• _Exercise details_:
Rewrite the records from the line with "Share the tweet" to the line with "View site information" as a numbered list, leaving out blank lines and including both of those lines.

---- Records supplied

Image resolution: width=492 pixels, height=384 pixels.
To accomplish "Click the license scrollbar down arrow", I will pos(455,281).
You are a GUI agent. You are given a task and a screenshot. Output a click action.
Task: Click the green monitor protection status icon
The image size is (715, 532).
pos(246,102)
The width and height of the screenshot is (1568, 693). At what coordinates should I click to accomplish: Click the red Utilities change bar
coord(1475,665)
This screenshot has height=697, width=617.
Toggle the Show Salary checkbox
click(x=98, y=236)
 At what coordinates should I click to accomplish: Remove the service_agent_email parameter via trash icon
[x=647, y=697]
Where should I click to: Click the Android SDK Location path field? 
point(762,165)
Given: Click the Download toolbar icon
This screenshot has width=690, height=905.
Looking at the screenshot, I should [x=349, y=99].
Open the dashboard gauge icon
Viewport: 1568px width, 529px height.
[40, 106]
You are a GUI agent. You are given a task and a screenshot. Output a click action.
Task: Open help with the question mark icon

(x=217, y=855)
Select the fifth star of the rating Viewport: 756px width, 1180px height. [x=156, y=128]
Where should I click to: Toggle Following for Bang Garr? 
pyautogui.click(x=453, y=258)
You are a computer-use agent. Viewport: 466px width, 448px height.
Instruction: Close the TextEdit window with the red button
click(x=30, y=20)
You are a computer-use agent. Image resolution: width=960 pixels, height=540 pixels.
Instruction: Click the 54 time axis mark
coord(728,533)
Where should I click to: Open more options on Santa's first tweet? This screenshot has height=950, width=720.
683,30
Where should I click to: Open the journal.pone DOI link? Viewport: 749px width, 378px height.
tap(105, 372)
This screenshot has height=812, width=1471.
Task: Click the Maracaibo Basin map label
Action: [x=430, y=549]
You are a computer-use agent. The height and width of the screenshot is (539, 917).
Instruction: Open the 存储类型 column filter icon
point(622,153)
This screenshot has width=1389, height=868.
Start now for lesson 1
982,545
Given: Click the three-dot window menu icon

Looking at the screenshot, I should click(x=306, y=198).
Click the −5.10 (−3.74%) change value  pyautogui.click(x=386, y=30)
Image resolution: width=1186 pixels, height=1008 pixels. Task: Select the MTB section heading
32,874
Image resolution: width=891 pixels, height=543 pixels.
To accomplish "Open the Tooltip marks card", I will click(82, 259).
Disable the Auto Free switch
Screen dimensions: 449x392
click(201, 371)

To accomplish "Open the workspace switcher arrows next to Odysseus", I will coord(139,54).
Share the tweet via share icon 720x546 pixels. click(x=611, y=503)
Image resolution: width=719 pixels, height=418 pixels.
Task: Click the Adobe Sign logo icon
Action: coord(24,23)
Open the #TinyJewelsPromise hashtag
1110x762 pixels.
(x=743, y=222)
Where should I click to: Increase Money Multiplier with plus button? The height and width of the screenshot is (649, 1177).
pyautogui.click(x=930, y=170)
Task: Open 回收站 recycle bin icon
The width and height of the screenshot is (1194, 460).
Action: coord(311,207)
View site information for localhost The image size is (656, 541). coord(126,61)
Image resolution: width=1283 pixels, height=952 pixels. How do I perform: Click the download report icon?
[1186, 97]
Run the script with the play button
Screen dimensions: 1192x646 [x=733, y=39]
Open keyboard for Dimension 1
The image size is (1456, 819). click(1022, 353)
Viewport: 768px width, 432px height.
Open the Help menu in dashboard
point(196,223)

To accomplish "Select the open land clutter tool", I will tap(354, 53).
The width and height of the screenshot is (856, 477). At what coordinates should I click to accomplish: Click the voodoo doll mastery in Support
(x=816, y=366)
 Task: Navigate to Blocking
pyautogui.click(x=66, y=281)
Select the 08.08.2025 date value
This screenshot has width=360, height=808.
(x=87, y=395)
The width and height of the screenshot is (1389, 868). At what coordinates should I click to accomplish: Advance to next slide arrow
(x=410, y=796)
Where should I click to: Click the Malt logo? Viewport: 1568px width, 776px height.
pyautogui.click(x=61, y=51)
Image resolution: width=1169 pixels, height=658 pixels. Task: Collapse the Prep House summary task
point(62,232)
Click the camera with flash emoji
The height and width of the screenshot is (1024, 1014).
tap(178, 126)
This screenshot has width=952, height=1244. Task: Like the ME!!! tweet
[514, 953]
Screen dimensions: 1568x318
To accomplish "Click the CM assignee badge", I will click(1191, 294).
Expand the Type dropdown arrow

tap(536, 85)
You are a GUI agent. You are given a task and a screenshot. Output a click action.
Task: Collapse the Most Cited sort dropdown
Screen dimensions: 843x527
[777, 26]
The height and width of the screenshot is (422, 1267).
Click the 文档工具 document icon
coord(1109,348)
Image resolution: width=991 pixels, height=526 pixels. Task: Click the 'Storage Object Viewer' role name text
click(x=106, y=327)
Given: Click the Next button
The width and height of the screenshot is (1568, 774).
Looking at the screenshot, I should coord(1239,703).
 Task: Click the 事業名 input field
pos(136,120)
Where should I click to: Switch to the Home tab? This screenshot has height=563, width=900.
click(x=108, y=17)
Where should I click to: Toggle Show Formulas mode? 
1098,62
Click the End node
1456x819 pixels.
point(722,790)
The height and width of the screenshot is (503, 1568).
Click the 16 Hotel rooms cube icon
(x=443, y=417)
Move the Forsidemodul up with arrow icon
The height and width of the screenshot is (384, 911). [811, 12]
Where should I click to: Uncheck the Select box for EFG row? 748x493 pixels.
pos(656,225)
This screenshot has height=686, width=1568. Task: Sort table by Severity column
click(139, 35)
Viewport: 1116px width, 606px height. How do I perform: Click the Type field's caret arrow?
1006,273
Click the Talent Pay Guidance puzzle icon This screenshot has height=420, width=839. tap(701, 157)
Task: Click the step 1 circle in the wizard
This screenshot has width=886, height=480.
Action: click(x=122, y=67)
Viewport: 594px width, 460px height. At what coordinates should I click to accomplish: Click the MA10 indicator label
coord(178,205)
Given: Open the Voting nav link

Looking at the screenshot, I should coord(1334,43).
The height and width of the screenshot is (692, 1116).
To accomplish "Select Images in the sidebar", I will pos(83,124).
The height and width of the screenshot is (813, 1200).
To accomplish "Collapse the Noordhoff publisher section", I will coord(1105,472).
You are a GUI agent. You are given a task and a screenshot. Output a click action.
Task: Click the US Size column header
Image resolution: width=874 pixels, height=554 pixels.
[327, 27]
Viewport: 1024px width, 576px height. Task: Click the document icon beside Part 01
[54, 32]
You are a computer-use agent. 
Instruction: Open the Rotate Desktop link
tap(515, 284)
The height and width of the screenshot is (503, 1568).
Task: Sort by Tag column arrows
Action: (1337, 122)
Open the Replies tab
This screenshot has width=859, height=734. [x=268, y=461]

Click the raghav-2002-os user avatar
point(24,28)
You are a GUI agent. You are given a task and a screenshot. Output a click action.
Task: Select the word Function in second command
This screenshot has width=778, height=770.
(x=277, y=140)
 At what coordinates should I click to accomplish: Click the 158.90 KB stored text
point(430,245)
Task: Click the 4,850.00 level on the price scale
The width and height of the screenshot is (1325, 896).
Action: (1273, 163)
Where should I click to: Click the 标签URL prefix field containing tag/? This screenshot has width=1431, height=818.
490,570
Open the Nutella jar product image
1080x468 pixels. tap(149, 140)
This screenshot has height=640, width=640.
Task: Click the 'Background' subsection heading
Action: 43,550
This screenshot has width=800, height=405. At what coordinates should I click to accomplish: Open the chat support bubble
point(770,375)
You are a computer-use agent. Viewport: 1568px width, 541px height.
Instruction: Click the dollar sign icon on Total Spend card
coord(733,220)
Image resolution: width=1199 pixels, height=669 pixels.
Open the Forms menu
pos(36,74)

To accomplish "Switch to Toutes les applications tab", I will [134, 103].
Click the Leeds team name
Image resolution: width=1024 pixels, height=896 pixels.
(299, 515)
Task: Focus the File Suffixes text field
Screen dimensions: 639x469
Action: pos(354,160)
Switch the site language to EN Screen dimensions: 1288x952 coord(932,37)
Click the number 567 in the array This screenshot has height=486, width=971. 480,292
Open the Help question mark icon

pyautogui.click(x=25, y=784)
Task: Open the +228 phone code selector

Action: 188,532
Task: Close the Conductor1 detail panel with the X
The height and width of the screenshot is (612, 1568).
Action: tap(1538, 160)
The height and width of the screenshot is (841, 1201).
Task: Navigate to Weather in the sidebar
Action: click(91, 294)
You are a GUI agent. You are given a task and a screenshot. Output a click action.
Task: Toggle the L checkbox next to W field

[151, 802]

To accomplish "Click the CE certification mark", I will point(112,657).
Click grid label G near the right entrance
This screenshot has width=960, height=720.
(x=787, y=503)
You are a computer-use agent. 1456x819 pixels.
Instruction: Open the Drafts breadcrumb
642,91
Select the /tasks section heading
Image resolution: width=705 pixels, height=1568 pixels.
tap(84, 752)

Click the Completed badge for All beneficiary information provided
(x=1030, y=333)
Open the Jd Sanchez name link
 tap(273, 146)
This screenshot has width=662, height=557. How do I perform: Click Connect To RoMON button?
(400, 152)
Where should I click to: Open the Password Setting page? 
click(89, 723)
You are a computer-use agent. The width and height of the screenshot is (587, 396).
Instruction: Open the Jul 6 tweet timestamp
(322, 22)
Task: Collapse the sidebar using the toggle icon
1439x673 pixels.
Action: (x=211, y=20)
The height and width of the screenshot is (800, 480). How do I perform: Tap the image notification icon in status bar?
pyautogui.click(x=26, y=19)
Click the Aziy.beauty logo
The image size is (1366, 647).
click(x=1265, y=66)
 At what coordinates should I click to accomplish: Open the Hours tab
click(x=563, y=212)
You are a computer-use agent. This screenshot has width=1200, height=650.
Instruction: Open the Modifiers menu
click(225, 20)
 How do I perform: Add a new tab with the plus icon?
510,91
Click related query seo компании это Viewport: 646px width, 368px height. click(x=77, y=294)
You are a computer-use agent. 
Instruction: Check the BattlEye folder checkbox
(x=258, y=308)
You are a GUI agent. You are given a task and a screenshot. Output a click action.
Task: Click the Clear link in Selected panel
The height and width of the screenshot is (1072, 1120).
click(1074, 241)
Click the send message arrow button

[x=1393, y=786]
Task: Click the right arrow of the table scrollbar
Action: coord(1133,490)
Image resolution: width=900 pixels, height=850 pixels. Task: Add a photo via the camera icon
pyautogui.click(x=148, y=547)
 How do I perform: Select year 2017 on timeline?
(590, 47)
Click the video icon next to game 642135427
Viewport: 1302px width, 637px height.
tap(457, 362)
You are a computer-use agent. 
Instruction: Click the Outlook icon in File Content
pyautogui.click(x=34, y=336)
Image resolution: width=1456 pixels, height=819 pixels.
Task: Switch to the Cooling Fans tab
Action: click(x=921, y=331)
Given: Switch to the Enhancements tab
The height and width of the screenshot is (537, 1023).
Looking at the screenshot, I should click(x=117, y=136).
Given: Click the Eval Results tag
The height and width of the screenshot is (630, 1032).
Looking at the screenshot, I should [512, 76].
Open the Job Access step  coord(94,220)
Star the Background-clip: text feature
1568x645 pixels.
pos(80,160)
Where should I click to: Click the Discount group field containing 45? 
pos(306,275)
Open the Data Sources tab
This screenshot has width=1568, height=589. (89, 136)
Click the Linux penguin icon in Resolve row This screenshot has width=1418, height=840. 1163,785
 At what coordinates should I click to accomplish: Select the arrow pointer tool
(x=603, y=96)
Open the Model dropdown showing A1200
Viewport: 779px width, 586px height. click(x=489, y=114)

--------

• _Reply to the exercise_:
1. Share the tweet via share icon 720x546 pixels. click(x=611, y=503)
2. Image resolution: width=719 pixels, height=418 pixels.
3. Task: Click the Adobe Sign logo icon
4. Action: coord(24,23)
5. Open the #TinyJewelsPromise hashtag
6. 1110x762 pixels.
7. (x=743, y=222)
8. Where should I click to: Increase Money Multiplier with plus button? The height and width of the screenshot is (649, 1177).
9. pyautogui.click(x=930, y=170)
10. Task: Open 回收站 recycle bin icon
11. The width and height of the screenshot is (1194, 460).
12. Action: coord(311,207)
13. View site information for localhost The image size is (656, 541). coord(126,61)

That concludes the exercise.